|P.T. Barnum publicity poster|
When I read the excerpt from "The Writer's Almanac" for September 1, 2020 included below, I was a bit startled to realize that Emily Dickinson heard the “Swedish Nightingale,” Jenny Lind, sing in live performance and that Dickinson had not been as isolated as I had thought. We are even able to read some poetic words Dickinson wrote about Lind.
Lind performed around the United States starting in 1850 in a tour arranged by circus impresario, P.T. Barnum, when Dickinson was about 20. And, come to think of it, Amherst, Dickinson' home in Western Massachusetts. is not all that far from Boston. By the 1840s, many stock companies were touring the country, and people flocked to their productions.
"In early 1850, Dickinson wrote that 'Amherst is alive with fun this winter ... Oh, a very great town this is!'"
After reading about the surprising intersection between the lives of world-famous Jenny Lind and Emily Dickinson, who only became famous after her death, I'm experiencing something like the mental churning that had to happen before I could adjust my view of Thoreau for another reason. I read one time in a book of Minnesota history that, a few years before his death, Thoreau travelled to Minneapolis and joined an excursion boat tour in the northwest direction up the Minnesota River to watch the women of a tribe of Ojibwe Indians play lacrosse, naked. I was shocked to see him as a tourist, like so many others, a seeker after curiosities, with money and leisure enough to travel!

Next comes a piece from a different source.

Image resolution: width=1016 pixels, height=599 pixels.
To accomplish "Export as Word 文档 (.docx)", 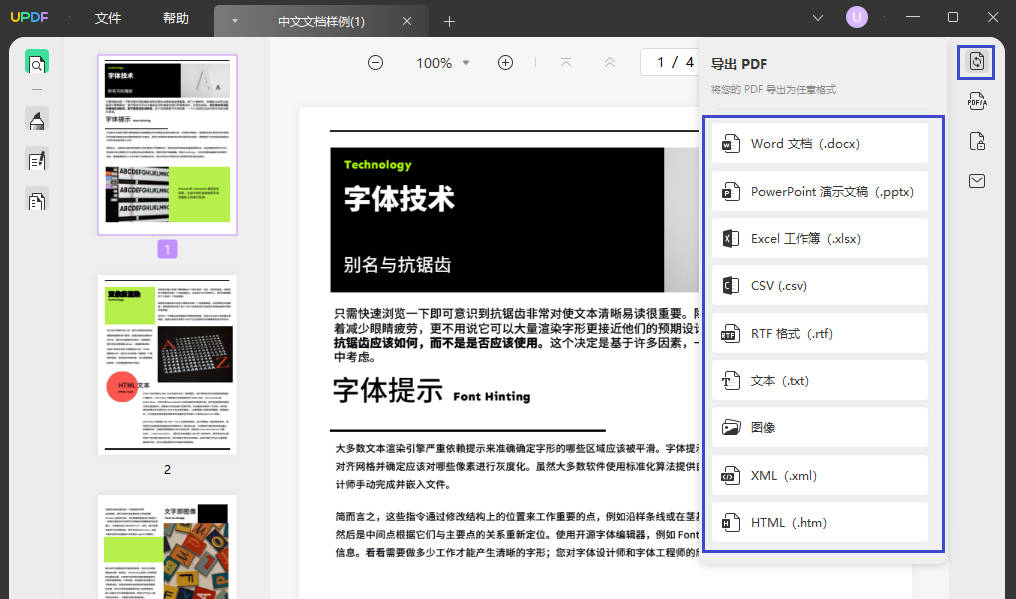I will (x=819, y=144).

From The Writer's Almanac September 1, 2020
Read more from "The Writer's Almanac" for September 1, 2020, here.
It was on this date in 1850 that P.T. Barnum brought Jenny Lind to New York. Lind, the “Swedish Nightingale,” was a gifted soprano who was wildly popular in Europe, and Barnum became aware of her in 1849, as she was wrapping up her third London season. He convinced her to tour the United States, even though he had never heard her sing and had no ear for music. Her reputation as a box-office draw was enough for him. Barnum offered her a thousand dollars a night, plus expenses. He usually paid artists after their performance, but Lind required the full amount for all of her 150 scheduled shows up front. Barnum mortgaged everything he had and still came up $5,000 short, so he borrowed the rest from a Philadelphia clergyman who believed that Lind would set a good moral example for American audiences. Lind was a well-known philanthropist, and was hoping to endow some schools in Sweden; she saw an American tour as a great opportunity to help others, and she distributed money to local charities everywhere she went. The public adored her.

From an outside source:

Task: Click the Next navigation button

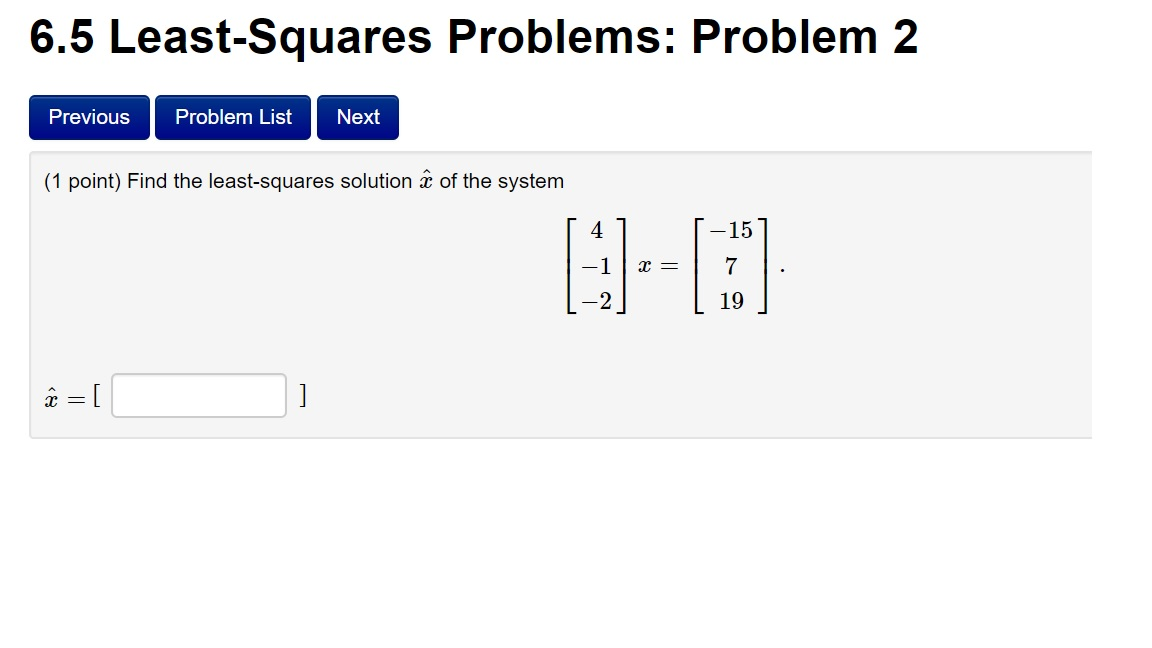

"Barnum publicized her visit in the months leading up to the start of her tour. His first press release really emphasized her moral qualities, saying, “A visit from such a woman who regards her artistic powers as a gift from Heaven and who helps the afflicted and distressed will be a blessing to America.” Lind had been virtually unknown in the States, but Barnum created so much buzz that 30,000 fans met her ship when it docked in New York City on September 1. The tour was a huge financial success, although Lind was uncomfortable with Barnum’s publicity tactics. She ended her contract with him in 1851, but toured for another year under her own name. Emily Dickinson was in the audience for one of her performances, and wrote rapturously: “... how bouquets fell in showers, and the roof was rent with applause — how it thundered outside, and inside with the thunder of God and of men — judge ye which was the loudest; ... she has an air of exile in her mild blue eyes, and a something sweet and touching in her native accent which charms her many friends.”